:: INSTRUCTIONS TO FOLLOW ::
Put each line of the data below into a Markdown table with two columns, Row and Line, numbering the rows in order and leaving out blank lines.

(Records from a dataset)
◆ ◆ ◆ ◆ ◆

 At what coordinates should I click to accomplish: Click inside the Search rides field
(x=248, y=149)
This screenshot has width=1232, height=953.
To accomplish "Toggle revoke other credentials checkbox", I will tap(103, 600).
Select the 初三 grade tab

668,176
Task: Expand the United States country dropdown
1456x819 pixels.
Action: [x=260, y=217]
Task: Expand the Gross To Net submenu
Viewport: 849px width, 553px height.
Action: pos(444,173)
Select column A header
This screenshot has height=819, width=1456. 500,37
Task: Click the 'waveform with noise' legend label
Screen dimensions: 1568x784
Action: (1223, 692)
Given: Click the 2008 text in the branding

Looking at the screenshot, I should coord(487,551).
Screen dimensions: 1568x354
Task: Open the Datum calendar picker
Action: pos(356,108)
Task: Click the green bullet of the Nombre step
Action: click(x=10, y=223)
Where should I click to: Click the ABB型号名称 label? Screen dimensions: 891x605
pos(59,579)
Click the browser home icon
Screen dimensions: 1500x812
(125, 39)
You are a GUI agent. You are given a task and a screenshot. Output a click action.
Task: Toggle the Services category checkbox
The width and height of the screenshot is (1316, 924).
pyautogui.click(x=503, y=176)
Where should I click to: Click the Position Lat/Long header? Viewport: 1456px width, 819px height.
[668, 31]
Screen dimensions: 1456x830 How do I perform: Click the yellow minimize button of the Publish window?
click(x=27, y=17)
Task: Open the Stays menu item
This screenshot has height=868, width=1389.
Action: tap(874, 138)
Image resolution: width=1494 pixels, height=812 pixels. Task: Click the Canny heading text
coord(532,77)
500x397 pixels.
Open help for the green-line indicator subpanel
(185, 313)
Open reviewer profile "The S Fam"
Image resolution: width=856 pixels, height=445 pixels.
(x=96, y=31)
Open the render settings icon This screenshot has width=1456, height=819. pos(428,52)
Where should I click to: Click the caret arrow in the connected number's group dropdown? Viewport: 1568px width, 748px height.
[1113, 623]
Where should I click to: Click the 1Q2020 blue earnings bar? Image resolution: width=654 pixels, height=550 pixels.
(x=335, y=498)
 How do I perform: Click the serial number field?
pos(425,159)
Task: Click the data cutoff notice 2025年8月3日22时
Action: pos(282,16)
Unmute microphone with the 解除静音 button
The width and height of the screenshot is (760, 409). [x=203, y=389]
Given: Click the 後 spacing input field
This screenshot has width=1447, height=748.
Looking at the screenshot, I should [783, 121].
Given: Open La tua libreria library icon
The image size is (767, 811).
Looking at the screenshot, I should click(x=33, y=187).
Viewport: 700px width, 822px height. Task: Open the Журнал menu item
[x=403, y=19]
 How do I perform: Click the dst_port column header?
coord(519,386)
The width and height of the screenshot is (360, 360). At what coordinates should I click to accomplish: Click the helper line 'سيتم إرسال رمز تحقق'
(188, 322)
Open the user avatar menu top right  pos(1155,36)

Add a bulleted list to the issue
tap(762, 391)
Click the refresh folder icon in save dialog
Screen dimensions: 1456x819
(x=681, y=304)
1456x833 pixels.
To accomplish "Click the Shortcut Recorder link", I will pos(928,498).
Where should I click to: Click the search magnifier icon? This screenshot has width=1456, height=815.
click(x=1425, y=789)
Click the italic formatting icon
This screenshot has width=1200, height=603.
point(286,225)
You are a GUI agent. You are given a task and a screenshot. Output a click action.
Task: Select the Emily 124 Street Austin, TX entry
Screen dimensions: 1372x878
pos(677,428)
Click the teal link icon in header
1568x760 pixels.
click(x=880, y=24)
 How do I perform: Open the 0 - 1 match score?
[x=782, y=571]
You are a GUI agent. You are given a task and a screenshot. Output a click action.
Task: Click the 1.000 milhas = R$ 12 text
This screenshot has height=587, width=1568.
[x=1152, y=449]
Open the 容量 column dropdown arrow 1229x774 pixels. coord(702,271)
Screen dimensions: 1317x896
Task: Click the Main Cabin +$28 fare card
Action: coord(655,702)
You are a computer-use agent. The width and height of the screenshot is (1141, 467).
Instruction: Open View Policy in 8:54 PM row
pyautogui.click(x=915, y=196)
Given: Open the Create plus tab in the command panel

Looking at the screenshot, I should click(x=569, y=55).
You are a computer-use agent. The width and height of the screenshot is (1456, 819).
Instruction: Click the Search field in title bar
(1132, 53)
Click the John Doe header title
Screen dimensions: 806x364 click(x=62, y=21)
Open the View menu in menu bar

◆ ◆ ◆ ◆ ◆

:: SOLUTION ::
| Row | Line |
|---|---|
| 1 |  At what coordinates should I click to accomplish: Click inside the Search rides field |
| 2 | (x=248, y=149) |
| 3 | This screenshot has width=1232, height=953. |
| 4 | To accomplish "Toggle revoke other credentials checkbox", I will tap(103, 600). |
| 5 | Select the 初三 grade tab |
| 6 | 668,176 |
| 7 | Task: Expand the United States country dropdown |
| 8 | 1456x819 pixels. |
| 9 | Action: [x=260, y=217] |
| 10 | Task: Expand the Gross To Net submenu |
| 11 | Viewport: 849px width, 553px height. |
| 12 | Action: pos(444,173) |
| 13 | Select column A header |
| 14 | This screenshot has height=819, width=1456. 500,37 |
| 15 | Task: Click the 'waveform with noise' legend label |
| 16 | Screen dimensions: 1568x784 |
| 17 | Action: (1223, 692) |
| 18 | Given: Click the 2008 text in the branding |
| 19 | Looking at the screenshot, I should coord(487,551). |
| 20 | Screen dimensions: 1568x354 |
| 21 | Task: Open the Datum calendar picker |
| 22 | Action: pos(356,108) |
| 23 | Task: Click the green bullet of the Nombre step |
| 24 | Action: click(x=10, y=223) |
| 25 | Where should I click to: Click the ABB型号名称 label? Screen dimensions: 891x605 |
| 26 | pos(59,579) |
| 27 | Click the browser home icon |
| 28 | Screen dimensions: 1500x812 |
| 29 | (125, 39) |
| 30 | You are a GUI agent. You are given a task and a screenshot. Output a click action. |
| 31 | Task: Toggle the Services category checkbox |
| 32 | The width and height of the screenshot is (1316, 924). |
| 33 | pyautogui.click(x=503, y=176) |
| 34 | Where should I click to: Click the Position Lat/Long header? Viewport: 1456px width, 819px height. |
| 35 | [668, 31] |
| 36 | Screen dimensions: 1456x830 How do I perform: Click the yellow minimize button of the Publish window? |
| 37 | click(x=27, y=17) |
| 38 | Task: Open the Stays menu item |
| 39 | This screenshot has height=868, width=1389. |
| 40 | Action: tap(874, 138) |
| 41 | Image resolution: width=1494 pixels, height=812 pixels. Task: Click the Canny heading text |
| 42 | coord(532,77) |
| 43 | 500x397 pixels. |
| 44 | Open help for the green-line indicator subpanel |
| 45 | (185, 313) |
| 46 | Open reviewer profile "The S Fam" |
| 47 | Image resolution: width=856 pixels, height=445 pixels. |
| 48 | (x=96, y=31) |
| 49 | Open the render settings icon This screenshot has width=1456, height=819. pos(428,52) |
| 50 | Where should I click to: Click the caret arrow in the connected number's group dropdown? Viewport: 1568px width, 748px height. |
| 51 | [1113, 623] |
| 52 | Where should I click to: Click the 1Q2020 blue earnings bar? Image resolution: width=654 pixels, height=550 pixels. |
| 53 | (x=335, y=498) |
| 54 |  How do I perform: Click the serial number field? |
| 55 | pos(425,159) |
| 56 | Task: Click the data cutoff notice 2025年8月3日22时 |
| 57 | Action: pos(282,16) |
| 58 | Unmute microphone with the 解除静音 button |
| 59 | The width and height of the screenshot is (760, 409). [x=203, y=389] |
| 60 | Given: Click the 後 spacing input field |
| 61 | This screenshot has width=1447, height=748. |
| 62 | Looking at the screenshot, I should [783, 121]. |
| 63 | Given: Open La tua libreria library icon |
| 64 | The image size is (767, 811). |
| 65 | Looking at the screenshot, I should click(x=33, y=187). |
| 66 | Viewport: 700px width, 822px height. Task: Open the Журнал menu item |
| 67 | [x=403, y=19] |
| 68 |  How do I perform: Click the dst_port column header? |
| 69 | coord(519,386) |
| 70 | The width and height of the screenshot is (360, 360). At what coordinates should I click to accomplish: Click the helper line 'سيتم إرسال رمز تحقق' |
| 71 | (188, 322) |
| 72 | Open the user avatar menu top right  pos(1155,36) |
| 73 | Add a bulleted list to the issue |
| 74 | tap(762, 391) |
| 75 | Click the refresh folder icon in save dialog |
| 76 | Screen dimensions: 1456x819 |
| 77 | (x=681, y=304) |
| 78 | 1456x833 pixels. |
| 79 | To accomplish "Click the Shortcut Recorder link", I will pos(928,498). |
| 80 | Where should I click to: Click the search magnifier icon? This screenshot has width=1456, height=815. |
| 81 | click(x=1425, y=789) |
| 82 | Click the italic formatting icon |
| 83 | This screenshot has width=1200, height=603. |
| 84 | point(286,225) |
| 85 | You are a GUI agent. You are given a task and a screenshot. Output a click action. |
| 86 | Task: Select the Emily 124 Street Austin, TX entry |
| 87 | Screen dimensions: 1372x878 |
| 88 | pos(677,428) |
| 89 | Click the teal link icon in header |
| 90 | 1568x760 pixels. |
| 91 | click(x=880, y=24) |
| 92 |  How do I perform: Open the 0 - 1 match score? |
| 93 | [x=782, y=571] |
| 94 | You are a GUI agent. You are given a task and a screenshot. Output a click action. |
| 95 | Task: Click the 1.000 milhas = R$ 12 text |
| 96 | This screenshot has height=587, width=1568. |
| 97 | [x=1152, y=449] |
| 98 | Open the 容量 column dropdown arrow 1229x774 pixels. coord(702,271) |
| 99 | Screen dimensions: 1317x896 |
| 100 | Task: Click the Main Cabin +$28 fare card |
| 101 | Action: coord(655,702) |
| 102 | You are a computer-use agent. The width and height of the screenshot is (1141, 467). |
| 103 | Instruction: Open View Policy in 8:54 PM row |
| 104 | pyautogui.click(x=915, y=196) |
| 105 | Given: Open the Create plus tab in the command panel |
| 106 | Looking at the screenshot, I should click(x=569, y=55). |
| 107 | You are a computer-use agent. The width and height of the screenshot is (1456, 819). |
| 108 | Instruction: Click the Search field in title bar |
| 109 | (1132, 53) |
| 110 | Click the John Doe header title |
| 111 | Screen dimensions: 806x364 click(x=62, y=21) |
| 112 | Open the View menu in menu bar |